|WikiProject Baseball||(Rated Start-class, High-importance)|
I don't think I even understand what this sentence means. Why does it matter if the "team on the winning side of a perfect game" commits an error or not?
"Because a batted ball hit on the fly into foul territory, with the batting team having no runner(s) on base, and a fielder misplaying such ball for an error, it is possible for a team on the winning side of a perfect game to commit at least one error."
It doesn't. I think it merits mention because when people hear 'perfect game', they think of a game in which the winning team made no defensive mistakes, when in actuality a perfect game just indicates that no runners from the opposing team reached base, be it by walk, hit, error, etc. A dropped foul ball with no runners is an error, but it doesn't allow the batter to reach base, so it doesn't affect the perfect game. —Preceding unsigned comment added by 22.214.171.124 (talk) 18:49, 30 April 2008 (UTC)
This conflicts with the definition of an error: If a batted ball were hit on the fly into foul territory, with the batting team having no runner(s) on base, and a fielder misplayed such ball for an error, it is possible for a team on the winning side of a perfect game to commit at least one error, yet still qualify as a perfect game.
Yet the opening statement definition mandates that a batter or baserunner reaches one or more additional bases: In baseball statistics, an error is the act, in the judgment of the official scorer, of a fielder misplaying a ball in a manner that allows a batter or baserunner to reach one or more additional bases, when such an advance would have been prevented given ordinary effort by the fielder. In the case of the batted ball into foul territory with no runners on base - how can it be an error if the batter does not advance and there are no baserunners to advance? — Preceding unsigned comment added by 126.96.36.199 (talk) 23:31, 20 May 2012 (UTC)

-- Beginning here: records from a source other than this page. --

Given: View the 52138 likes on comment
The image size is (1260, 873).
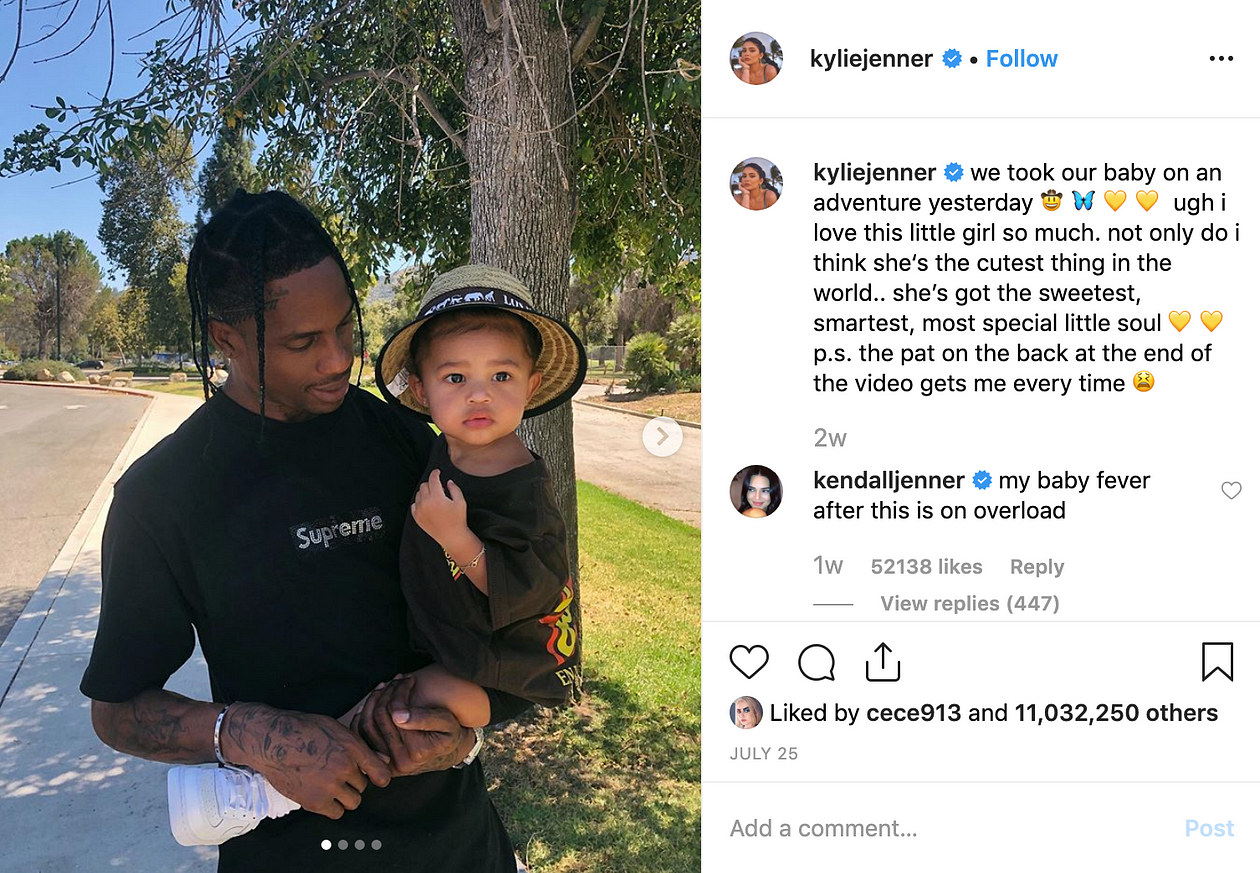Looking at the screenshot, I should tap(926, 567).
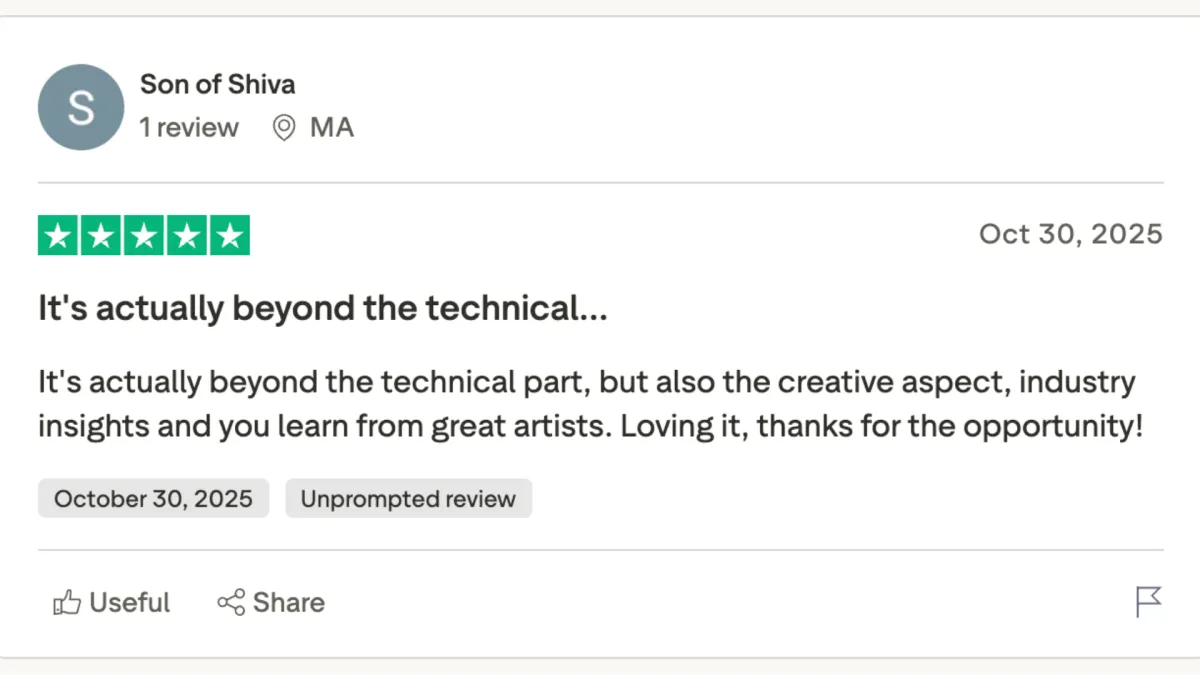Click the first green rating star
Screen dimensions: 1200x675
tap(59, 236)
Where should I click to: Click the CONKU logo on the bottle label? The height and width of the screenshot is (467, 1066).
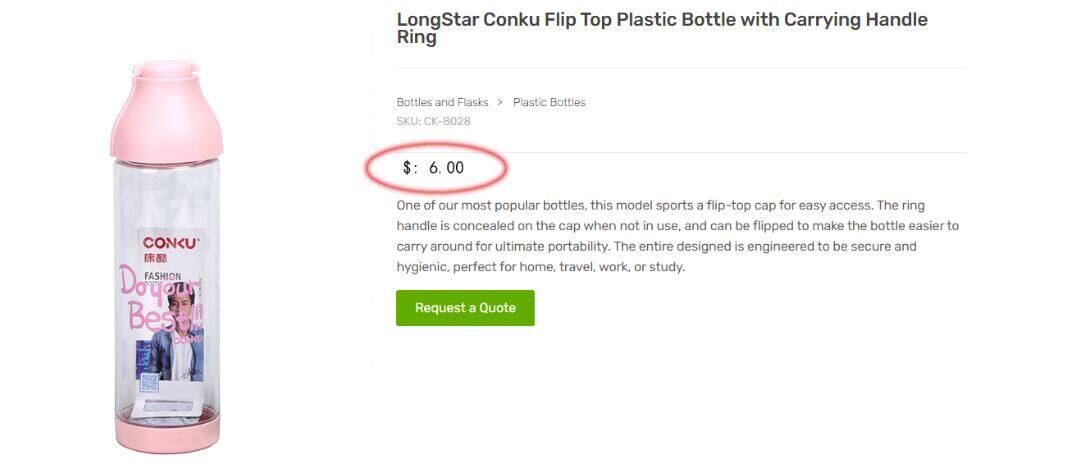(x=171, y=243)
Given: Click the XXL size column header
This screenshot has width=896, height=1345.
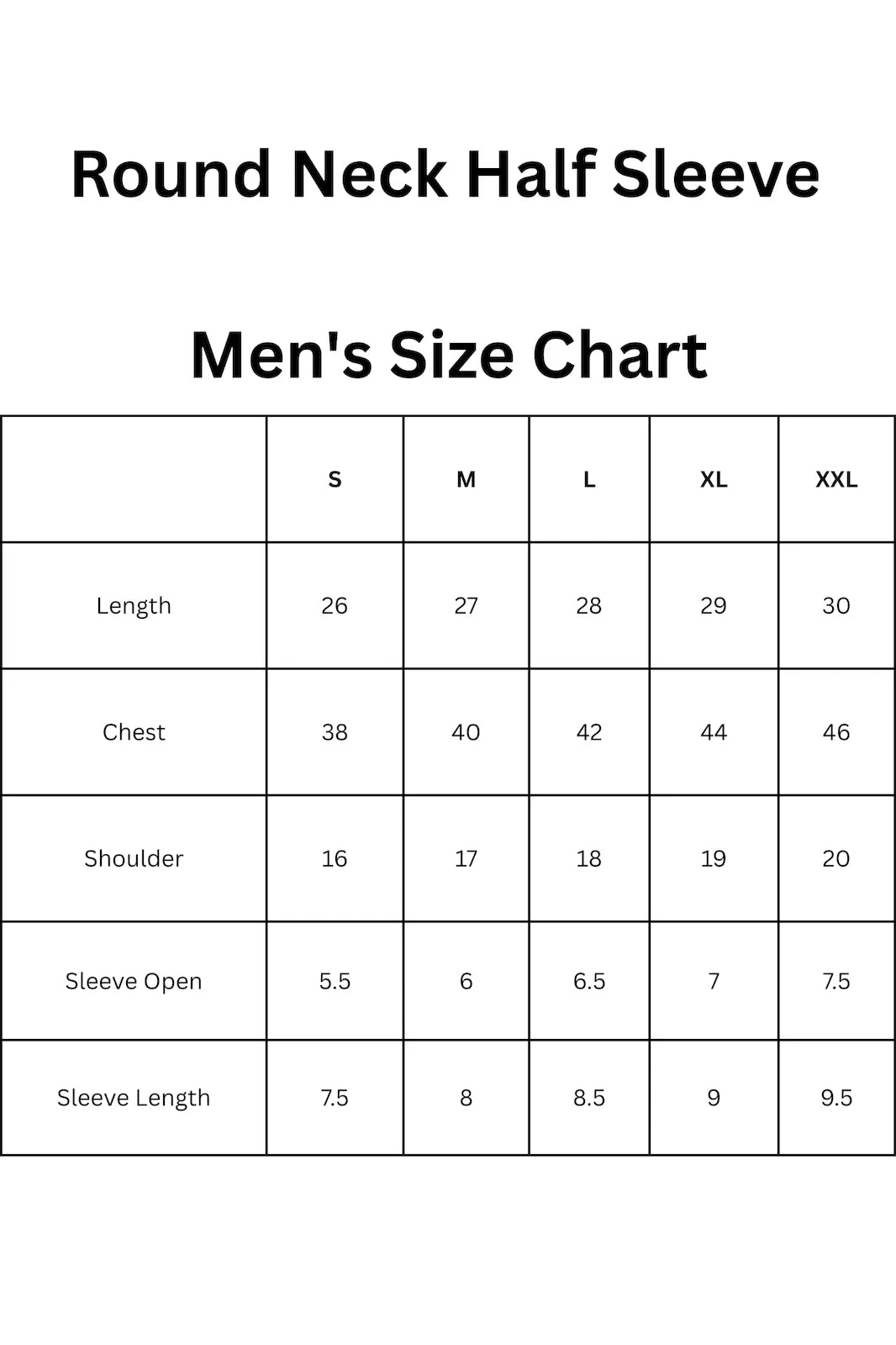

The problem with this article is that the definition in the opening paragraph includes a word that does not appear in the rules of baseball, giving the impression that error means something it does not. Specifically, the article currently says, in part, "...a fielder misplaying a ball in a manner that allows a batter or baserunner to reach one or more additional bases,..." The problem is that the rules of baseball (see Rule 10.12) do not say "additional bases" but that the mis-field, "..permits a runner to advance one or more bases...". A fumble by a fielder permitting the batter to advance to first base is an error even though he has not advanced any "additional bases".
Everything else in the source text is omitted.